### [Saved data entries]
┌──
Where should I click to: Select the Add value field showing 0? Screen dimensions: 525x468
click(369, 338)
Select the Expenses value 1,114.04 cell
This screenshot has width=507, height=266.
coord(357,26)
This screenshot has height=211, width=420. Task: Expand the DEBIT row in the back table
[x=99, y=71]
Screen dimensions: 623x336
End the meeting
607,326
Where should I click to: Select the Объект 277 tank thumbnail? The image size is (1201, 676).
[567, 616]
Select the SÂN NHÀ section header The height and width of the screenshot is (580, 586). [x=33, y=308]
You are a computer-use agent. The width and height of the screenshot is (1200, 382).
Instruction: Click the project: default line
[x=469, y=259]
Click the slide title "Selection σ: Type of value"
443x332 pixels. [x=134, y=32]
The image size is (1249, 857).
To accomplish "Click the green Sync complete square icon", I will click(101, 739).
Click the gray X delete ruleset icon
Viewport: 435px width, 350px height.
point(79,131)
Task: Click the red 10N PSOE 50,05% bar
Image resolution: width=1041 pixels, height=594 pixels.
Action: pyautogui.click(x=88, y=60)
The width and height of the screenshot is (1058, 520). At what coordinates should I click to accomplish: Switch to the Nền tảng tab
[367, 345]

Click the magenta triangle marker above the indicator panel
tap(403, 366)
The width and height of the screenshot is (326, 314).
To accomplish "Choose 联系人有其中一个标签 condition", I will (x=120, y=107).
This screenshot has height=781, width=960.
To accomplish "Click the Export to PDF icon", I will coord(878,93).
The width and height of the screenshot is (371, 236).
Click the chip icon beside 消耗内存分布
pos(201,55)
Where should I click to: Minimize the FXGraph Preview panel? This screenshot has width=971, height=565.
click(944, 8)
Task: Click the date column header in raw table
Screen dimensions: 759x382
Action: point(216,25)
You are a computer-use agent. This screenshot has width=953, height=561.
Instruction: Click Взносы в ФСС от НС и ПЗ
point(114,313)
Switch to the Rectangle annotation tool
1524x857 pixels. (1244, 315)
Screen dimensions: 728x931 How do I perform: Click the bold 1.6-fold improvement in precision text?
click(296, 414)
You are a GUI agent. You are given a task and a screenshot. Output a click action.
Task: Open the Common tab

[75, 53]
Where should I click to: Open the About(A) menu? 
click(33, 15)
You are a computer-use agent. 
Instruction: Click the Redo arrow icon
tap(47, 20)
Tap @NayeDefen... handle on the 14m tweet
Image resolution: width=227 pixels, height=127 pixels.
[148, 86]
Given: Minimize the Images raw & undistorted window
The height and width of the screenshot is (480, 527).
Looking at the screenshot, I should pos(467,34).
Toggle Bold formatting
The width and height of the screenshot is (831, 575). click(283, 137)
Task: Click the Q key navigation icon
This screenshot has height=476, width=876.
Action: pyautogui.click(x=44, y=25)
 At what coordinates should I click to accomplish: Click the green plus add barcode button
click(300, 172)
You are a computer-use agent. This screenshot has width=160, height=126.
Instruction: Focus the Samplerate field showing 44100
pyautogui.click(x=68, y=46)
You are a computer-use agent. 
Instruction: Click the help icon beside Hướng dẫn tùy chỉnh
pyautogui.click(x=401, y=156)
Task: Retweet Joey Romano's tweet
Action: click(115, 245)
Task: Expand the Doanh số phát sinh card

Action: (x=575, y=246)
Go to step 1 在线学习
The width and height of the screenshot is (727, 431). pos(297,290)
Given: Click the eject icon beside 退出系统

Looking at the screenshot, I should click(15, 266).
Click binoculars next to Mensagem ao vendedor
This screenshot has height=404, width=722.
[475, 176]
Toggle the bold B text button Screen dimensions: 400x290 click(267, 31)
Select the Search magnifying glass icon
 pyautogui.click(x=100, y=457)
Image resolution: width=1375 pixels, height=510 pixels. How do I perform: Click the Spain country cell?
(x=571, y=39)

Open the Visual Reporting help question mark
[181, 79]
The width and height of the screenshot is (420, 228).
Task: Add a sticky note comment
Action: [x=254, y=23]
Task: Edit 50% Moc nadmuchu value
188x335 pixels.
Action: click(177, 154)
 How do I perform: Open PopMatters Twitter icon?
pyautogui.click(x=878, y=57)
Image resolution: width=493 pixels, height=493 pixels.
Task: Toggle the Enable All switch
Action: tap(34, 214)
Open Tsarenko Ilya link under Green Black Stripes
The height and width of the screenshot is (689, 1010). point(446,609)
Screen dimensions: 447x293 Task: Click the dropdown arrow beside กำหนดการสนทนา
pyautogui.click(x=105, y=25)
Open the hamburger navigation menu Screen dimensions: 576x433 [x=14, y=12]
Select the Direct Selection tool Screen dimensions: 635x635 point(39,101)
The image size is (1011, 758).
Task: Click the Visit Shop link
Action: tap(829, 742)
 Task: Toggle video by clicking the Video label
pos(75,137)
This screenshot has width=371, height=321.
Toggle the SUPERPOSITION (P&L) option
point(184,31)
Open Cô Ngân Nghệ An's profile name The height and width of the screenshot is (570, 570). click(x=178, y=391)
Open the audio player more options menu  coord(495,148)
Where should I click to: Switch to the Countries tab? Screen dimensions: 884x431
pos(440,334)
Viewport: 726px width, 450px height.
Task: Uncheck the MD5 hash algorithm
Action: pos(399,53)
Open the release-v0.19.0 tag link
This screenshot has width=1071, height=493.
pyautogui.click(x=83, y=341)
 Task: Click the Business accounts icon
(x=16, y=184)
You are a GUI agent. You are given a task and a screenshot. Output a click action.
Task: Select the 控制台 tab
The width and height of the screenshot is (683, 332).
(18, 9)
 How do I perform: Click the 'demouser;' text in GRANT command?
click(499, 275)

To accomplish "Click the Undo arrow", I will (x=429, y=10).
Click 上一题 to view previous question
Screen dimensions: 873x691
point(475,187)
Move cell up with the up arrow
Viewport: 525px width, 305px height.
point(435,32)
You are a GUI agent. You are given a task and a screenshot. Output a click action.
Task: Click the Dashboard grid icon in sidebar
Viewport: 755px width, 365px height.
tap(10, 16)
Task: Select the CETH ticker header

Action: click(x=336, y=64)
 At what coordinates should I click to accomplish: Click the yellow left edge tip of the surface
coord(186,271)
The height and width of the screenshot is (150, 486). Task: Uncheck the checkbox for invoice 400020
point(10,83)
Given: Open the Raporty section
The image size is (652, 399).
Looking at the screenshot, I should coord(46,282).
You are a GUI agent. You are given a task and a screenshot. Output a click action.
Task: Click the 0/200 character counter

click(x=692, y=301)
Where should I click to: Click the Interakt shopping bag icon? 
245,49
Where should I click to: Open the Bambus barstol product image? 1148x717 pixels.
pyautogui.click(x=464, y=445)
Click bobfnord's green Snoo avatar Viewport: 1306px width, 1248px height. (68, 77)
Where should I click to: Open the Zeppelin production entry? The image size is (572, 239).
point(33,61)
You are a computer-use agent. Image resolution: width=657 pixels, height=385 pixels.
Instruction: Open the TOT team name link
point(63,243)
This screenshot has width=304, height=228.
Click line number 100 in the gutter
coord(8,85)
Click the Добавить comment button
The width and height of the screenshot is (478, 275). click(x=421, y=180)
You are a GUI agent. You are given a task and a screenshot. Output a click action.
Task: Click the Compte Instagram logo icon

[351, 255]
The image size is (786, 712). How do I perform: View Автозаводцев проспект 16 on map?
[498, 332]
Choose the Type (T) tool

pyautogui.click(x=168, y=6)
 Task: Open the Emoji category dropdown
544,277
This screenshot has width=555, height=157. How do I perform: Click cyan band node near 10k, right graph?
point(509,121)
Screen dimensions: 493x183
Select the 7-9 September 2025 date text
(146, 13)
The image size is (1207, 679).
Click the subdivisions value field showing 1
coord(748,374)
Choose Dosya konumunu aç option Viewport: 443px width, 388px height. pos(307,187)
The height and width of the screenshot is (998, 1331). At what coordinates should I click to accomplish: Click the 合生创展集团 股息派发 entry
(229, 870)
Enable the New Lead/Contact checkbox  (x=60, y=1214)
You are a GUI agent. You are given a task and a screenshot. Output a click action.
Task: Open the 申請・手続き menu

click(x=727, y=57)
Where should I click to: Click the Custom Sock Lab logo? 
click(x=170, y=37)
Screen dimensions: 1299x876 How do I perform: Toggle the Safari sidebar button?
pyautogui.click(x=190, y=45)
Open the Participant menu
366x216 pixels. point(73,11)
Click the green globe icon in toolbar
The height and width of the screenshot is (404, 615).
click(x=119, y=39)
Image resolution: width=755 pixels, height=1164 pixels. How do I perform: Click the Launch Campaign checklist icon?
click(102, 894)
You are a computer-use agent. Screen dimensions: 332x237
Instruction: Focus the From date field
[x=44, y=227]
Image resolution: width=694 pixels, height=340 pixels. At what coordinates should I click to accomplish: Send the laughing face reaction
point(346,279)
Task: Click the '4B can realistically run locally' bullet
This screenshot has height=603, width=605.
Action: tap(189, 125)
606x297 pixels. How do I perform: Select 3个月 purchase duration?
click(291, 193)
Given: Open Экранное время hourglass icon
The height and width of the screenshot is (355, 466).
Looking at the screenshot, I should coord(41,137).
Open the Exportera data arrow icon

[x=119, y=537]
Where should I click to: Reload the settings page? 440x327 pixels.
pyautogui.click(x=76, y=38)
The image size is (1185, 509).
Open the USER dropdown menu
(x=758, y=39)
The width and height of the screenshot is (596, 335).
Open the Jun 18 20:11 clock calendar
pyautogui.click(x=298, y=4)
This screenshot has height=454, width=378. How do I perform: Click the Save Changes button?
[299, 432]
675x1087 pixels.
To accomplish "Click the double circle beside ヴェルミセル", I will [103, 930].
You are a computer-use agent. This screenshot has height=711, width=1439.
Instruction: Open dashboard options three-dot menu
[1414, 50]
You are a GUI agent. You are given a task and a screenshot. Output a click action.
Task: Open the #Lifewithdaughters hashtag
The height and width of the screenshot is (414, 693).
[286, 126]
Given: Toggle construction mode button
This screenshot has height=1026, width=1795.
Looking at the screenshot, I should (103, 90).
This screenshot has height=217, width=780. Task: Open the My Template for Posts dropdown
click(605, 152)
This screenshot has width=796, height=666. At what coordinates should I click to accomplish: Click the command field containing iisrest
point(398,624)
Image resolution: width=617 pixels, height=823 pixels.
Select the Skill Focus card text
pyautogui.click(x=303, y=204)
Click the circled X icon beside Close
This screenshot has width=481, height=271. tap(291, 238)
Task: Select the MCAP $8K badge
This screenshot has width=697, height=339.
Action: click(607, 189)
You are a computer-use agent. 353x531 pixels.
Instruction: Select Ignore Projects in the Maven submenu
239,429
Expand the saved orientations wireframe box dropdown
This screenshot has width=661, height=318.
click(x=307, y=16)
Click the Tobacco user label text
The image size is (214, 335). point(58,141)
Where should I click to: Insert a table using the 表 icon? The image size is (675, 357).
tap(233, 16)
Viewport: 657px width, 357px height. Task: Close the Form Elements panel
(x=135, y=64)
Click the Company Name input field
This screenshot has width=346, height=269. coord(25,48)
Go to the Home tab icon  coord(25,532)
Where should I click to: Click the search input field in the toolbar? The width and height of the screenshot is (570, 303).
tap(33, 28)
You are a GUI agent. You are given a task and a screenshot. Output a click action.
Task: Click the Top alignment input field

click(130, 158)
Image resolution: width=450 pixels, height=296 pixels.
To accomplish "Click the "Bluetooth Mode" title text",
└──
### [REQUIRED WORK]
Retrieve all lines from the data that contain the string "navigation".

### [THE ANSWER]
Task: Click the Q key navigation icon
Open the hamburger navigation menu Screen dimensions: 576x433 [x=14, y=12]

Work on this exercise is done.